INSERT INTO multiple rows in MySQL - Time & Space Complexity
When adding many rows to a database table at once, it's important to know how the time to insert grows as we add more rows.
We want to understand how the cost changes when inserting multiple rows in one command.
Analyze the time complexity of the following code snippet.
INSERT INTO employees (name, age, department) VALUES
('Alice', 30, 'HR'),
('Bob', 25, 'Sales'),
('Charlie', 28, 'IT');
This code inserts three new employee records into the employees table in a single statement.
Identify the loops, recursion, array traversals that repeat.
- Primary operation: Inserting each row into the table.
- How many times: Once per row being inserted (here 3 times).
Each additional row adds roughly one more insert operation.

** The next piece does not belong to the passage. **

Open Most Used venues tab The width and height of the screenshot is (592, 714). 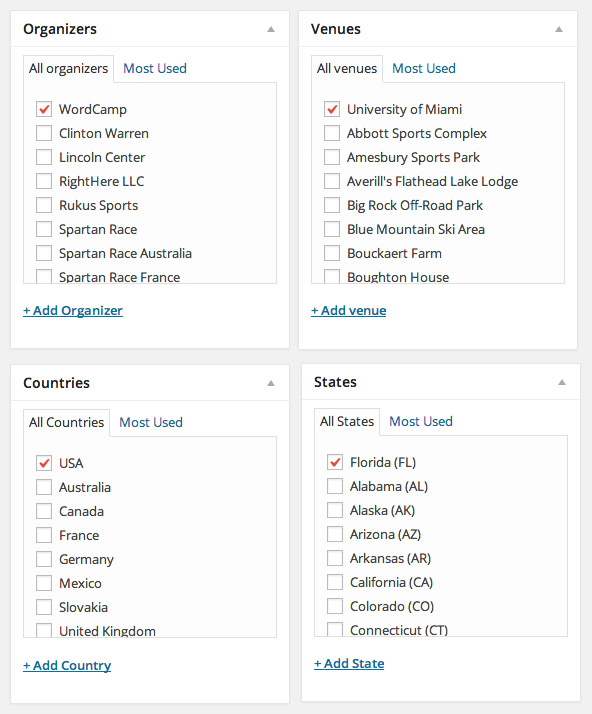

| Input Size (n) | Approx. Operations |
|---|---|
| 10 | About 10 insert operations |
| 100 | About 100 insert operations |
| 1000 | About 1000 insert operations |
Pattern observation: The work grows directly with the number of rows inserted.
Time Complexity: O(n)
This means the time to insert grows in a straight line as you add more rows.
[X] Wrong: "Inserting multiple rows at once takes the same time as inserting just one row."
[OK] Correct: Each row still needs to be added, so more rows mean more work and more time.
Understanding how insert time grows helps you explain database performance clearly and shows you know how data size affects operations.
"What if we inserted rows one by one in separate statements instead? How would the time complexity change?"